Tidak peduli seberapa cepat Hara berlari, tangisnya tidak bisa secepat itu reda. Tidak peduli seberapa kuat Hara bertahan, mentalnya ternyata terlalu lemah untuk menerima semuanya itu. Dan tidak peduli seberapa frustasinya Hara untuk berusaha mengabaikan kebenaran itu, logikanya lantas mengalir begitu saja dari otaknya, membuat semua benang yang selama ini tersimpul erat kini telah terurai.
Hara jadi mengerti mengapa selama ini dia bisa hidup bersama Paman Ariga tanpa kekurangan materi.
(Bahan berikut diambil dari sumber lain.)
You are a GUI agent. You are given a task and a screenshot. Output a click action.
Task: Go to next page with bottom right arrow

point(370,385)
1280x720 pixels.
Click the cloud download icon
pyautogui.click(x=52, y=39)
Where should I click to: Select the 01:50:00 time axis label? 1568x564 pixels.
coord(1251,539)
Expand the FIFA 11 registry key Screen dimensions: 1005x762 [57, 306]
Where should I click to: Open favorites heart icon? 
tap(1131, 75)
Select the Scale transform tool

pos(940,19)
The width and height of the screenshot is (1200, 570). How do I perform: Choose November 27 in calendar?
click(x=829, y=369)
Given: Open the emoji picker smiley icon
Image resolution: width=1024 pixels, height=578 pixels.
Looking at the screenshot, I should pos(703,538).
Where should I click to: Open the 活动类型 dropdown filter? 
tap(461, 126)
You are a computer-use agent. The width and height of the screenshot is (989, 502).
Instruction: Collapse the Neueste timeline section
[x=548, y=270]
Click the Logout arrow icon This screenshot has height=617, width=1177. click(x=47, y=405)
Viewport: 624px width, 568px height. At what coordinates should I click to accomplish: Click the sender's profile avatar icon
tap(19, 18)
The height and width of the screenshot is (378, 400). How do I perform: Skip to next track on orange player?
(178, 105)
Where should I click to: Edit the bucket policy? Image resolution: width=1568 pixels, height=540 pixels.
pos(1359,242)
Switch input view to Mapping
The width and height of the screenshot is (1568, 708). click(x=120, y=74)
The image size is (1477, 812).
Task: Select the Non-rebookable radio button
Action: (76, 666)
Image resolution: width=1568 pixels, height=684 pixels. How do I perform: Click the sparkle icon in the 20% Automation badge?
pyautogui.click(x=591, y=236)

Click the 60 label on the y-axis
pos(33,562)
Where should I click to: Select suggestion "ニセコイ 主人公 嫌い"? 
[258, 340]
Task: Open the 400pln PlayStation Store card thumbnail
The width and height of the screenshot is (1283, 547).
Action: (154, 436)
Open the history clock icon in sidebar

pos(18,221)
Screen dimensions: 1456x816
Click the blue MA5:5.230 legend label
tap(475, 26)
Dia jadi mengerti alasan dia bisa bersekolah di SMA bergengsi di Bandung dan bisa sebodoh itu untuk menerima kalau dia bisa masuk ke sekolah itu karena dia pintar, termasuk beasiswa tambahan yang didapatnya.
Hara juga jadi mengerti mengapa tidak lama setelah perusahaan papanya bangkrut, papanya bisa segampang itu mendapat pekerjaan yang lebih layak dan tentunya diatur ke posisi jabatan tinggi di salah satu anak perusahaan keluarga Nugroho.
Langkah Hara berhenti tepat di halaman ruko di mana Owen pernah menekuk kakinya untuk berbisik di siang hari kala itu. Napasnya tersengal-sengal karena berlari, tetapi itu sama sekali tidak menghambatnya untuk mengingat kembali memori layaknya film dokumenter yang diputar ulang.
"Stop being so stubborn, please? Setidaknya biarin gue gantiin kekosongan yang selama ini lo jalani sendirian, Ra. Walau kesannya udah terlambat, tapi gue tulus lakuin itu semua."
"Bagi semua luka-luka lo ke gue. Lo udah bertahan selama ini dengan semua luka yang ditorehkan ke elo tanpa alasan. Gue tau ini memang nggak adil buat lo dan karena itu gue merasa bersalah. Gue-lah yang harus disalahkan, Ra. Gue-lah yang menggantikan lo mendapat kebahagiaan tumbuh bersama Gara dan orang tua lo. Dan gue juga-lah yang merebut kebahagiaan lo. So please, allow me to heal your wound by myself."
"Thank you, Ra. Dan gue nggak bohong. Mereka memang sayang sama lo. Lo punya gue, Ra. Ketulusan gue akan tetap mengalir sampai kapan pun. Lo mau tau kenapa? Karena sejak awal mula kita ketemu, gue udah menganggap lo sebagai peruntungan gue. Just like a four-leaf clover, I found you by million three-leaf ones. It means that it's just you. You're my luck. Berkat lo, gue bisa memaknai arti keluarga yang sesungguhnya. Berkat lo, gue bisa mengerti apa itu kasih sayang, termasuk kasih sayang dari orang tua lo yang nggak akan pernah gue rasain. Berkat lo, gue bisa menjadi diri gue yang sekarang. Dan berkat lo juga, gue bisa rasain apa itu cinta."
Hara kembali ke kesadarannya sendiri, tetapi air matanya telah mengalir begitu deras hingga cewek itu menangis sesenggukan.
Gue tau lo tulus sama gue, Wen. Tapi setelah gue tau semuanya, gue nggak bisa menatap ke lo lagi sama seperti sebelumnya. Lo mau tau kenapa? Karena dimulai dari sekarang, setiap melihat lo, gue akan terus mengingat semua kebenaran itu.
Dan itu mungkin berlaku sampai kapan pun.
Hara sadar dia menyakiti diri sendiri hingga berjongkok, memeluk kakinya sendiri sementara tangisnya semakin keras, mengabaikan tatapan ingin tahu dari orang-orang yang menonton dari jauh.
Tangisannya turut disaksikan secara bisu oleh langit malam yang semakin pekat, meski setidaknya masih bertabur bintang.